Когда колесничих осталось не больше половины, они словно прозрели.
Вокруг валялись трупы их товарищей - с отсеченными головами или
разрубленные чудовищным ударом от плеча до паха; кровь покрывала землю,
столы и скамьи, ее алые струйки тянулись среди мисок и разбитых кувшинов,
смешиваясь с вином; оружие, выщербленное и погнутое, превратилось в
бесполезный хлам. И эти жалкие мечи и копья не могли защитить от грозного
гиганта, что надвигался на кучку солдат словно смерч на песчаные барханы!
Да, их оружие, их воинская выучка, их храбрость и сила, их
многочисленность - все было бесполезно, ибо сражались они не с человеком.
И, поняв это в некий миг прозрения, воины светлейшего дуона утратили
мужество и пустились в бегство.
Они мчались со всех ног, переворачивая лавки и столы, и каждый,
объятый ужасом, вопил свое. Один кричал - "Оборотень!", другой -
"Колдун!", третий хрипел, растягивая трясущиеся губы - "Демон!" Конан, все
еще пылая яростью, погнался за тем, который издавал невнятный и
нечленораздельный вой; похоже, он был напуган сильнее прочих, и глотка
окончательно ему отказала. Киммериец догнал его в три прыжка, сбил кулаком
на колени, занес клинок...
Бородатое лицо солдата, потное, искаженное ужасом, маячило перед ним;
"Не убивай!" - молили темные колодцы глаз, "Не убивай!" - шептали
пересохшие губы. Не убивай, не убивай, не убивай... На миг Конан услышал и
другой голос, резкий, словно карканье ворона или отрывистый клекот хищной
птицы: "Пощади того, кто просит пощады!" Но он не привык щадить.
Сверкнув, меч киммерийца опустился. И вместе с ним сверху обрушилась
тьма.
- Он ушел, светлейший, - произнес Саракка и почтительно поклонился.
- Ушел? - густые брови дуона гневно сошлись на переносице. - Как это
- ушел? Без моего соизволения? Кто осмелился отпустить его, маг?

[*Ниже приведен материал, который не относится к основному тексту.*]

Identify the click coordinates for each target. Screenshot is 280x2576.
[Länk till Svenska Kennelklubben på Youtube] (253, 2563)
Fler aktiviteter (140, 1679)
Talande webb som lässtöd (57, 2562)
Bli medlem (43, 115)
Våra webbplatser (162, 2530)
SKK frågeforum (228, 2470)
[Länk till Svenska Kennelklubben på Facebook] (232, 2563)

Саракка сглотнул слюну. Страх терзал его, но лицо молодого звездочета
казалось уверенным и спокойным. Тасанна, властелин Дамаста, отличался
отменным здоровьем, и Саракка знал, что еще долгие годы будет служить ему.
Чтобы не очутиться в яме с пауками или под копытами жеребцов, надлежало
обуздывать свой страх и разумным словом утишать гнев владыки. Тасанна был
вспыльчив, но совсем неглуп и склонен прислушиваться в толковым речам
своих советников.
- Кто осмелился его отпустить? - вновь повторил светлейший, и
Саракка, шевельнув непослушными губами, отчетливо вымолвил:
- Я, повелитель.
Лицо дуона окаменело, пальцы стиснули львиные головки резных
подлокотников. Рантасса и Тай Па, как всегда сидевшие по обе стороны
трона, обменялись быстрыми взглядами и опустили головы. Как показалось
Саракке, в глазах кхитайца мелькнуло сочувствие.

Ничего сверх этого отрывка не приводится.